Abstract

The problem of violence against girls in Nigeria has attracted scholarly attention from a number of empirical and theoretical vantage points. This scholarship is vitally important. It has helped thrust feminist and other anthropological discourse into an arena of anti-violence work with significant impacts on, and repercussions for, girls in Nigeria. However, despite systemic change over the past years, the problem of violence against girls in Nigeria — as in Africa generally — persists. A consensus has emerged in the literature that cultural and social norms are relevant to the persistence of violence against girls in Nigeria. Without understating that relevance, this article analyses the problem from a different perspective. Cultural, religious, ethnic, and social norms have figured increasingly in the conceptual frameworks of both international and national institutions, distracting attention from the ways in which ideologies confronting girls are actually embedded within organisational structures of control.
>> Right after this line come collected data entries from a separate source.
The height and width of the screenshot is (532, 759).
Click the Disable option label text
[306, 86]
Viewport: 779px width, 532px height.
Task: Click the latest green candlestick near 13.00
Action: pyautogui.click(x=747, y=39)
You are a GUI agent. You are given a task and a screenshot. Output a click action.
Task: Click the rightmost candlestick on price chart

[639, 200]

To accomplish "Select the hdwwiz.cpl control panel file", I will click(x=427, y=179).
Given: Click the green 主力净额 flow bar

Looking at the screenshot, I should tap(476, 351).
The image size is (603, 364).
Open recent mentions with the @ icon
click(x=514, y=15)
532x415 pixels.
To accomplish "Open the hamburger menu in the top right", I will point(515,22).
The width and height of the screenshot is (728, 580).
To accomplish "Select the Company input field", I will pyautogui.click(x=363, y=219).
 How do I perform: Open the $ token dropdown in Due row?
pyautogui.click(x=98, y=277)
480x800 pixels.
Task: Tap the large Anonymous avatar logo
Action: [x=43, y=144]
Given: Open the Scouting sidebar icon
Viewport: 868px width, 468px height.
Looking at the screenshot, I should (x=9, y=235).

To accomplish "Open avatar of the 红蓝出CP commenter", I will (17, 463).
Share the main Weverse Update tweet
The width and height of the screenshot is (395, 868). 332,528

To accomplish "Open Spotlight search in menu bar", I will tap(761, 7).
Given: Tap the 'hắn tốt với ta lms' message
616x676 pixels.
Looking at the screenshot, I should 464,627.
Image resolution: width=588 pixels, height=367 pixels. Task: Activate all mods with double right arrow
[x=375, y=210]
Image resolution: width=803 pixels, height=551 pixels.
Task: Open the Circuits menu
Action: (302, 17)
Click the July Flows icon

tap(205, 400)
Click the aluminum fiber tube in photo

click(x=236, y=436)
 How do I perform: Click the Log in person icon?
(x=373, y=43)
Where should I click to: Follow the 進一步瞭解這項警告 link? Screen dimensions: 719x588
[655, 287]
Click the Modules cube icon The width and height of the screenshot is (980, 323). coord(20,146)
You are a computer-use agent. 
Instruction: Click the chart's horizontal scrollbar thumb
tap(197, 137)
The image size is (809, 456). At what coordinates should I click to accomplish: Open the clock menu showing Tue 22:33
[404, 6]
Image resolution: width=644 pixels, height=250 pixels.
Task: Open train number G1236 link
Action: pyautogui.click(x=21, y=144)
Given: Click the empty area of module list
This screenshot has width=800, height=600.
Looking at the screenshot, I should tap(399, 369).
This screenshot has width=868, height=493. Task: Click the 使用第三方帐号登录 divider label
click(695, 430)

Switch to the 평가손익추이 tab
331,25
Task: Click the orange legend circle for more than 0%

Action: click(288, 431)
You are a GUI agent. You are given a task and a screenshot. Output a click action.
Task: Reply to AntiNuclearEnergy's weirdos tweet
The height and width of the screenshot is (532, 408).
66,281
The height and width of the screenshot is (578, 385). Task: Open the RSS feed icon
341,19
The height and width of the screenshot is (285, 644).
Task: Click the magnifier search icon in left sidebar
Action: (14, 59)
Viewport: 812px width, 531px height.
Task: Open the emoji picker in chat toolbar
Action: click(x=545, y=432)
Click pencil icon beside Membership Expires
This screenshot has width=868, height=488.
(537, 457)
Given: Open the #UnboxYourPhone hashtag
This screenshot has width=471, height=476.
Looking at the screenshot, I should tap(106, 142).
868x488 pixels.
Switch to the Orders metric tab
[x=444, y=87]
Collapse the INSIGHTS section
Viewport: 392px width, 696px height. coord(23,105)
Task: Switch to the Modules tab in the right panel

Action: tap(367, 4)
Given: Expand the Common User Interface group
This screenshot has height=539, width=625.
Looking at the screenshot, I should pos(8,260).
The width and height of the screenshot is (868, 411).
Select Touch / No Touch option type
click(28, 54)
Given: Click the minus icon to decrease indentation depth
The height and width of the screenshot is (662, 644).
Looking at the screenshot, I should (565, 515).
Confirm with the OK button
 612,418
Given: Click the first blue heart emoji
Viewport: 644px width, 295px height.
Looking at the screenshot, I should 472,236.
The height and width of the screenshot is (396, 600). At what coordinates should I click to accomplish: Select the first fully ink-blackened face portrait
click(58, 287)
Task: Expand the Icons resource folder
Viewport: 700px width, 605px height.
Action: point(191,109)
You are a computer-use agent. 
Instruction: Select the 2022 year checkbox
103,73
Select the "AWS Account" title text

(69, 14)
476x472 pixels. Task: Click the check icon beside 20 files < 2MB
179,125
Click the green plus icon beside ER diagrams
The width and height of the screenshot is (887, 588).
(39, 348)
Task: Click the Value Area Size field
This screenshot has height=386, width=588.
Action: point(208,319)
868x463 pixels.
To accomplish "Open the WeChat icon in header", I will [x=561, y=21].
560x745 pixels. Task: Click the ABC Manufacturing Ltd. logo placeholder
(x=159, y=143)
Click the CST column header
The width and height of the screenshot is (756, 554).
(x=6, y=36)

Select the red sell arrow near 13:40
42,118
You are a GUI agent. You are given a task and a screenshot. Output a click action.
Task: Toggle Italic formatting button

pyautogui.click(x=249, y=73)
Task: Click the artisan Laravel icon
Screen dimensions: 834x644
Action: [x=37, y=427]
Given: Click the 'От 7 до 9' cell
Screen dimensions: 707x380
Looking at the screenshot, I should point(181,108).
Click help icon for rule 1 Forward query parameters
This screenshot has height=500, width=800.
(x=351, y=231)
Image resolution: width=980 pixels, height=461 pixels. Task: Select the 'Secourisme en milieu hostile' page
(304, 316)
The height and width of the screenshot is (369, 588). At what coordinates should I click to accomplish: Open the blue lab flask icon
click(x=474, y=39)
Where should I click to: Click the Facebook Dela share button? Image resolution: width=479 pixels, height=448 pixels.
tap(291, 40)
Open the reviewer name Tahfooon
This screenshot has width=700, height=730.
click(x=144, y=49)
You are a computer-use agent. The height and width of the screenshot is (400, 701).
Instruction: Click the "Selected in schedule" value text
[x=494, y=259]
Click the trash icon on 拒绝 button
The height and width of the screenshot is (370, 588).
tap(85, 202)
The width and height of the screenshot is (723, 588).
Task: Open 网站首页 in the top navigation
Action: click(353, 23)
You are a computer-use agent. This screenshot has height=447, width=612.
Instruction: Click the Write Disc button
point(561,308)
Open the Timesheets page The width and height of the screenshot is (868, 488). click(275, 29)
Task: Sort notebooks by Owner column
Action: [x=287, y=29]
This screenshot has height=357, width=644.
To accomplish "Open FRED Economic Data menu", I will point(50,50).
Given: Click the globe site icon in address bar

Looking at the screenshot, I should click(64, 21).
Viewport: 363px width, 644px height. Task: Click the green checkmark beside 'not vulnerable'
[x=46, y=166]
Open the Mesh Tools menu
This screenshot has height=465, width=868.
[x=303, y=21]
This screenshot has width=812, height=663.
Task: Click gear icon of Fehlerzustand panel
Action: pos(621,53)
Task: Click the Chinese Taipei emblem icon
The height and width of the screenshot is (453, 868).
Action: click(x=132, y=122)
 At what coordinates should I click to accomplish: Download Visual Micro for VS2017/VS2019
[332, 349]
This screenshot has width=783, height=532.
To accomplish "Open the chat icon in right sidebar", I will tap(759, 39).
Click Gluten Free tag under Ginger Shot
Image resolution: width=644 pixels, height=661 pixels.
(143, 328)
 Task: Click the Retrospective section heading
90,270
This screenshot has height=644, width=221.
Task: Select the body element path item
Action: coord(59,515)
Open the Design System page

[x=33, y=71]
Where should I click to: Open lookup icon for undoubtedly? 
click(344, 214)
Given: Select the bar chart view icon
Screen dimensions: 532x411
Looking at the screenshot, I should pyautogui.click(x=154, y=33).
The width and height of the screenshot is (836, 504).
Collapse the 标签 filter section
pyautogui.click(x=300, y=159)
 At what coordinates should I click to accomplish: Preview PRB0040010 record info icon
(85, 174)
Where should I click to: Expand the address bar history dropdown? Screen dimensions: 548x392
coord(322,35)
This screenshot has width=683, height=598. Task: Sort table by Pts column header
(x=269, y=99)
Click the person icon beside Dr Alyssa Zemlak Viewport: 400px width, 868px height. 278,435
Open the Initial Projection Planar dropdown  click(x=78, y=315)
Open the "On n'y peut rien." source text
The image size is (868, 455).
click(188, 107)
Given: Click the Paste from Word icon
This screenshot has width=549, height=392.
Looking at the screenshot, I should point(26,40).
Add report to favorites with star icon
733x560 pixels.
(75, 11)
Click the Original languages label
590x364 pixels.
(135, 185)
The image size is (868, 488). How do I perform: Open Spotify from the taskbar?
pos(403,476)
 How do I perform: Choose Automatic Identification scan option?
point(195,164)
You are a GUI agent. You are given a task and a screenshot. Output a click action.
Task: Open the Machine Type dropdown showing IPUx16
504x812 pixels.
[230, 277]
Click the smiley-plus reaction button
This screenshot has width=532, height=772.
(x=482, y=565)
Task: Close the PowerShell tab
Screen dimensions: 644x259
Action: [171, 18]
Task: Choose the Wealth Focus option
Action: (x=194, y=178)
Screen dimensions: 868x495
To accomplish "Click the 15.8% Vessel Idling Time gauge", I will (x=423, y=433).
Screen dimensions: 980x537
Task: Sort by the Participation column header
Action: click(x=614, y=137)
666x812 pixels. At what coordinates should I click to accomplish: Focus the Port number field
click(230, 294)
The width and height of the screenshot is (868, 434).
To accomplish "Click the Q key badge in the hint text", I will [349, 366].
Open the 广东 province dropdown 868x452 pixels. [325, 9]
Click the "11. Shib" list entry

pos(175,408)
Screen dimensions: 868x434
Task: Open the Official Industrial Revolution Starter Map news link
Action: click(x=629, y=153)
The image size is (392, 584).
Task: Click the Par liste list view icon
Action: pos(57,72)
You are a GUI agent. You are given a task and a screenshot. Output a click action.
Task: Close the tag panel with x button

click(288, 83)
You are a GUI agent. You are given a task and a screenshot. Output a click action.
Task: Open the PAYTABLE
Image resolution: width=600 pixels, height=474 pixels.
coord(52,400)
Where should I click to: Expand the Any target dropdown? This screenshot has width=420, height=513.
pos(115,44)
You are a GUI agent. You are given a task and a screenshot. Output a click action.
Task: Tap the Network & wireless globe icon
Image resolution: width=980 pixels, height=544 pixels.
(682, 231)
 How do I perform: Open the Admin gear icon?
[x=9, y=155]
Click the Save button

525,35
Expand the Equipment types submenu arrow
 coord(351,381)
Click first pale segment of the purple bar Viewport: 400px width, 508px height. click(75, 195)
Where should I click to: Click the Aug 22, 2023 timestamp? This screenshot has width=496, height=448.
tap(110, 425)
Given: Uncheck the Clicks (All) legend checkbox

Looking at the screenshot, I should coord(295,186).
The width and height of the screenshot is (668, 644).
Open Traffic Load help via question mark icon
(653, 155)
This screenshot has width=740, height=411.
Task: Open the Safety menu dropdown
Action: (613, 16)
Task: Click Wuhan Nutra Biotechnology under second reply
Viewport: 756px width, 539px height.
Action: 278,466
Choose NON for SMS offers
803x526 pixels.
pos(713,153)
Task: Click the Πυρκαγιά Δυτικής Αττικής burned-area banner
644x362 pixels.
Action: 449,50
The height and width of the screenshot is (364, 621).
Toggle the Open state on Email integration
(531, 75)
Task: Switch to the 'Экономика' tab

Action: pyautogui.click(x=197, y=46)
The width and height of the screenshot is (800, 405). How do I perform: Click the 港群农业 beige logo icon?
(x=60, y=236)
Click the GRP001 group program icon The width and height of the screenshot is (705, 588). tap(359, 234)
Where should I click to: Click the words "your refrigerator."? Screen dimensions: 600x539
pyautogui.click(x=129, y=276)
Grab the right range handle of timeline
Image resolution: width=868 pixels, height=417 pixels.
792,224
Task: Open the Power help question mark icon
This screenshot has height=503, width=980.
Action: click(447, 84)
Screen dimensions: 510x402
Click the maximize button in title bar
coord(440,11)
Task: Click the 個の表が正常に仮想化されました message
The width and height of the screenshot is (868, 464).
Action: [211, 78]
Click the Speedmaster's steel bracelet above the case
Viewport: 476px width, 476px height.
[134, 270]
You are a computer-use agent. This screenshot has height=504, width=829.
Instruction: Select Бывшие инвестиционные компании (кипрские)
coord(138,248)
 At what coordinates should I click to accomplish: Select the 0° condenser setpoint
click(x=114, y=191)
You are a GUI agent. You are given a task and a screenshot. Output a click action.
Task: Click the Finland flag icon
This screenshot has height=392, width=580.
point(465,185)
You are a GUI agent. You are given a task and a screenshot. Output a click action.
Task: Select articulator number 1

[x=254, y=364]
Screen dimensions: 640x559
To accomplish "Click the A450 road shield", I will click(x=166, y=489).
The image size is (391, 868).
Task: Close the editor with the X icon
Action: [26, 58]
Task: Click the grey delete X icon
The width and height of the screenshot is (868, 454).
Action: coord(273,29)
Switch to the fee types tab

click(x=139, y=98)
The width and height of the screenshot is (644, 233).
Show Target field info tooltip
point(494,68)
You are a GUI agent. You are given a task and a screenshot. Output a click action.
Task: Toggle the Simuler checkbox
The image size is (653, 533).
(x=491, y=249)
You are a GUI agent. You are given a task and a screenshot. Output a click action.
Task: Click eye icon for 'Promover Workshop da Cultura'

Important as it may be to understand the ways that these norms have given rise to violence against girls, it is also vital to investigate the techniques through which violent practices are maintained despite the changing nature of Nigerian society. Using a critical legal studies approach, I argue that any solution to violence against girls must focus as much on institutional change as it does on social transformation. Exploring violence against girls from this perspective opens up an “institutional complex”, revealing a legal and political system that serves as a tool used by the government and the political elite for consolidating power and legitimising discriminatory principles as traditional values.